I'm very new to SSE and have optimized a section of code using intrinsics. I'm pleased with the operation itself, but I'm looking for a better way to write the result. The results end up in three _m128i
variables.
What I'm trying to do is store specific bytes from the result values to non-contiguous memory locations.
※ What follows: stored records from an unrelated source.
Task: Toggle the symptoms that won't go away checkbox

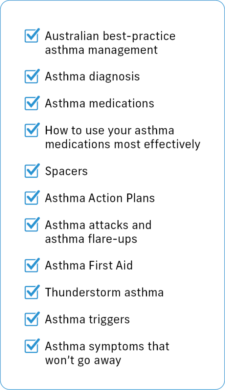Action: [32, 346]
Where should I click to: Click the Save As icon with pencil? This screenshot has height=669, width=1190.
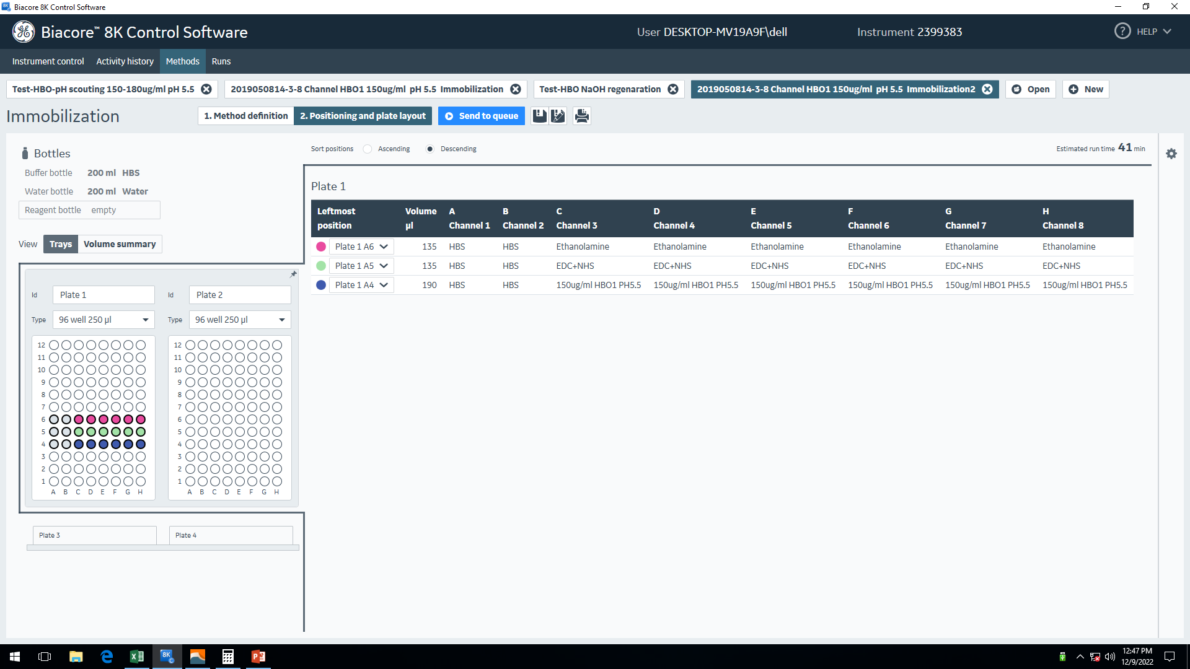pyautogui.click(x=558, y=116)
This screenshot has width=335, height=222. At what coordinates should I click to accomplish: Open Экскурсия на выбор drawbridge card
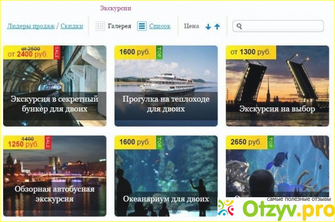(277, 86)
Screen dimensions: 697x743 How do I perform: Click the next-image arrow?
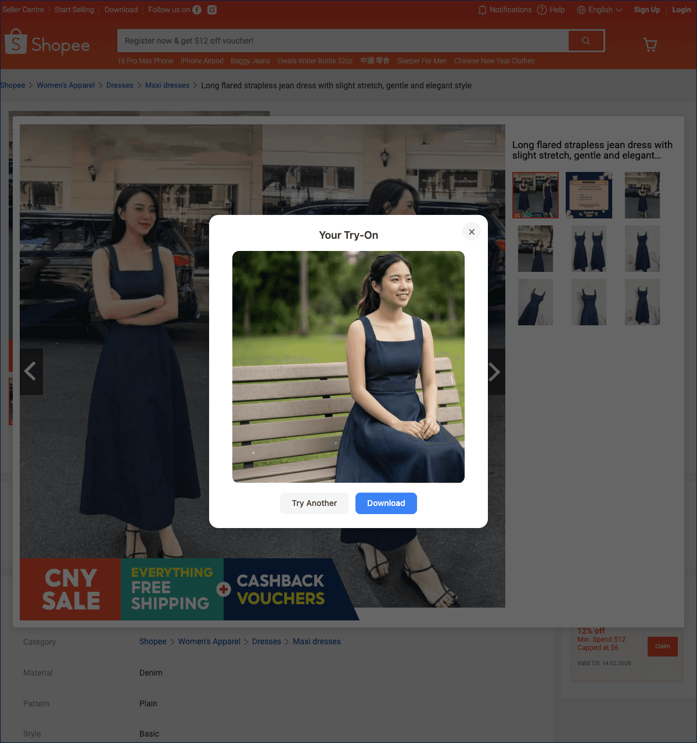495,371
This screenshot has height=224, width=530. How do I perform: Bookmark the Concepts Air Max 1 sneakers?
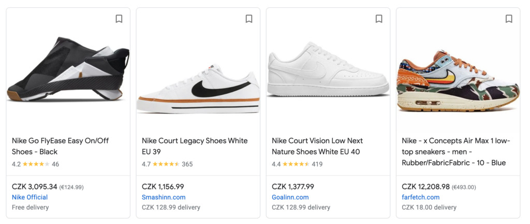pyautogui.click(x=509, y=19)
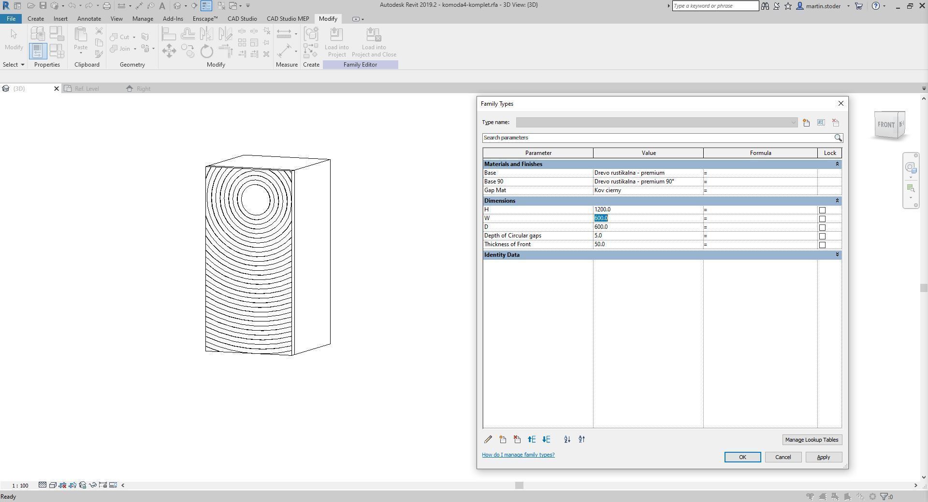Enable lock for Thickness of Front

[x=822, y=245]
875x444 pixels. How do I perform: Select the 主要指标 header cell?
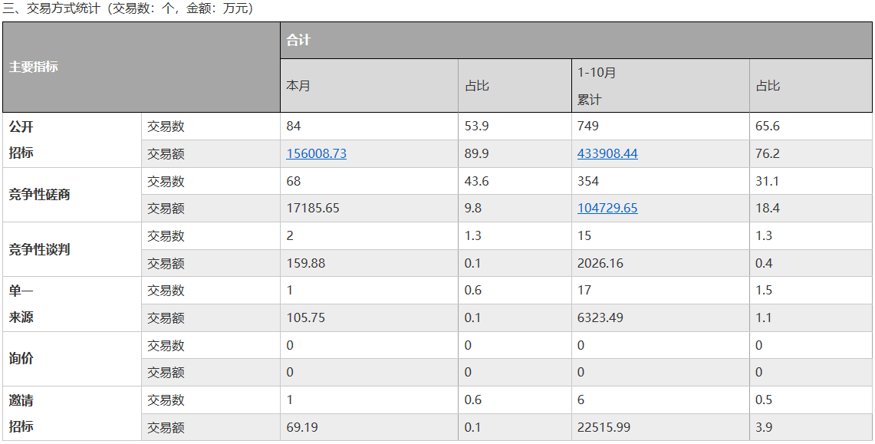142,67
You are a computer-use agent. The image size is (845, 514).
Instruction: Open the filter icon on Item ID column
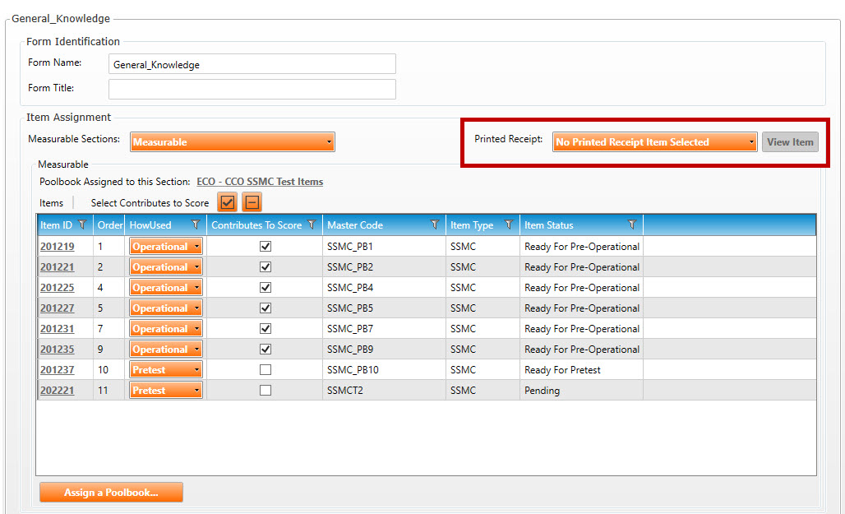click(82, 225)
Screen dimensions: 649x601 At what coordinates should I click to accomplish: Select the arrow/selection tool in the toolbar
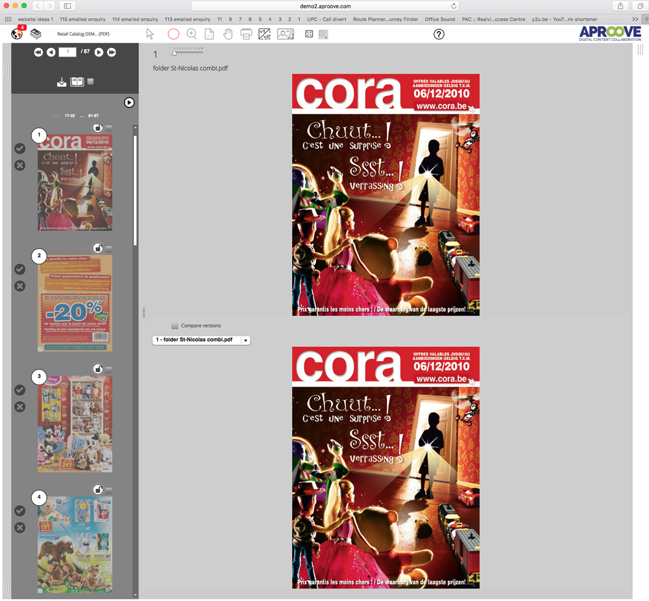[151, 34]
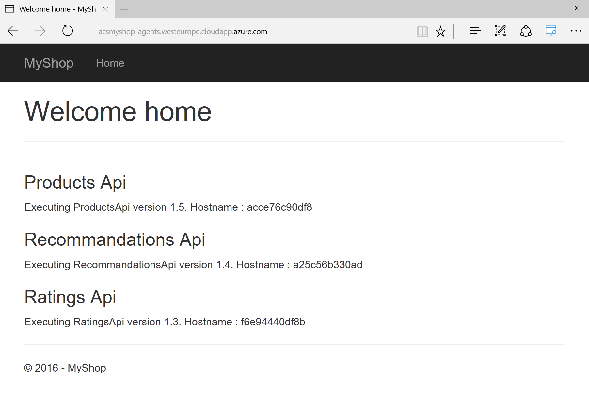Screen dimensions: 589x398
Task: Click the blue feedback icon
Action: 551,31
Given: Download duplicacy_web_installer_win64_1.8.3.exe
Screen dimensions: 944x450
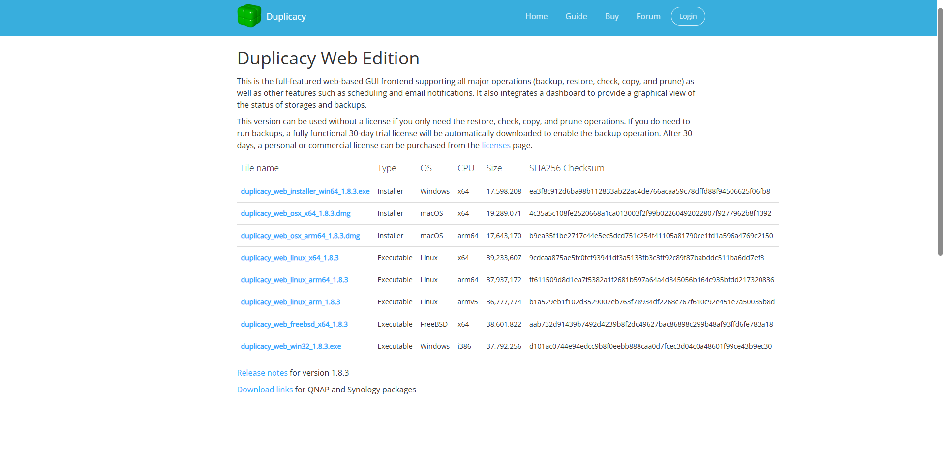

I'm currently doing this:
__m128i values0,values1,values2;
/*Do stuff and store the results in values0, values1, and values2*/
y[0] = (BYTE)_mm_extract_epi16(values0,0);
cb[2]=cb[3] = (BYTE)_mm_extract_epi16(values0,2);
y[3] = (BYTE)_mm_extract_epi16(values0,4);
cr[4]=cr[5] = (BYTE)_mm_extract_epi16(values0,6);
cb[0]=cb[1] = (BYTE)_mm_extract_epi16(values1,0);
y[1] = (BYTE)_mm_extract_epi16(values1,2);
cr[2]=cr[3] = (BYTE)_mm_extract_epi16(values1,4);
y[4] = (BYTE)_mm_extract_epi16(values1,6);
cr[0]=cr[1] = (BYTE)_mm_extract_epi16(values2,0);
y[2] = (BYTE)_mm_extract_epi16(values2,2);
cb[4]=cb[5] = (BYTE)_mm_extract_epi16(values2,4);
y[5] = (BYTE)_mm_extract_epi16(values2,6);
Where y
, cb
, and cr
are byte (unsigned char
) arrays. This seems wrong to me for reasons I can't define. Does anyone have any suggestions for a better way?
Thanks!